Que tal falarmos um pouco das imagens de volta do retrato do Danny? Ao todo, são 26 fotografias de variados formatos. Temos uma bananeira envolta em uma névoa amarela, a vista de uma cidade com um campo de futebol, um túnel, um rio, uma metralhadora, há um homem estirado no chão com uma roupa de soldado. Em uma das imagens, uma criança está debaixo da cama: ela olha para a lente com um olhar que parece assustado. Noutra, um ambiente hospitalar. Em uma UTI neonatal, um recém-nascido dorme sob luz ultravioleta. A foto de uma mulher de sutiã branco está logo ao lado do [?] de um sorvete. Temos ainda o fac-símile de um cartão com várias anotações manuscritas. O retrato de duas crianças, o rosto de uma delas já totalmente escondido pelo degaste do papel, fica logo embaixo. Em uma outra foto, quatro objetos estão dispostos sobre uma mesa forrada com um lençol branco: um sapato, uma manivela, uma tesoura, uma faca. Que memória será que cada uma delas representa?
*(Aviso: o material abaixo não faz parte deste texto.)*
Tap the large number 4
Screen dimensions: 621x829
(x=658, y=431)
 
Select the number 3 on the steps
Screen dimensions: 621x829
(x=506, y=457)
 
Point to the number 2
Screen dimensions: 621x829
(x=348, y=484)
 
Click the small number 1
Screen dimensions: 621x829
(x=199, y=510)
Bom, agora vamos visitar também o painel da Teresa Essamba Senga. São 25 imagens. Homens conversam em volta de uma mesa, uma cidade vista do alto de dois ângulos diferentes. Um ônibus atravessa uma ponte. Um terno verde pendurado no cabide. Um rádio de pilha sobre o fundo amarelo de estúdio. Logo abaixo, uma televisão antiga desligada, e, no que parece ser uma série dentro da série, temos diferentes alimentos fotografados de um ângulo perpendicular. À esquerda dessa série, um grupo de pessoas sentadas no salão de uma igreja. À direita, dezenas de curiosos em volta de um carro. Em uma das fotos, uma pessoa posa para um retrato sentada em uma cadeira de plástico azul. Seu rosto não está exatamente escondido, mas ainda assim parece muito difícil discernir suas feições. Abaixo o retrato com fundo vermelho de duas estátuas. Há ainda um sapato no rescaldo de um incêndio, a fachada de uma casa, um quadro-negro rabiscado. Adiante, uma fotografia da fotografia.
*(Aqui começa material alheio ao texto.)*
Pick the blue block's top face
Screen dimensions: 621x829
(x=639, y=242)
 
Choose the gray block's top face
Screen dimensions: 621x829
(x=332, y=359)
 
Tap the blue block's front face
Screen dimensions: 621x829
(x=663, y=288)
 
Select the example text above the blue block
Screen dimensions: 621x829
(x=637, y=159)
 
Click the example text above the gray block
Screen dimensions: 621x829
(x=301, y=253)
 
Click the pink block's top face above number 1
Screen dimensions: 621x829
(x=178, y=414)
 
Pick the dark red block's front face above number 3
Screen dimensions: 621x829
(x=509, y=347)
O coletivo Trëma, composto pelos fotógrafos Felipe Redondo, Gabo Morales, Leonardo Soares e Rodrigo Capote, dedicou-se à fotografia documental e editorial. Em Memento, o coletivo cria fotografias a partir das memórias de Dany Vásquez, da Colômbia, e Theresa Senga, de Angola, dois imigrantes que chegaram e vivem no Brasil.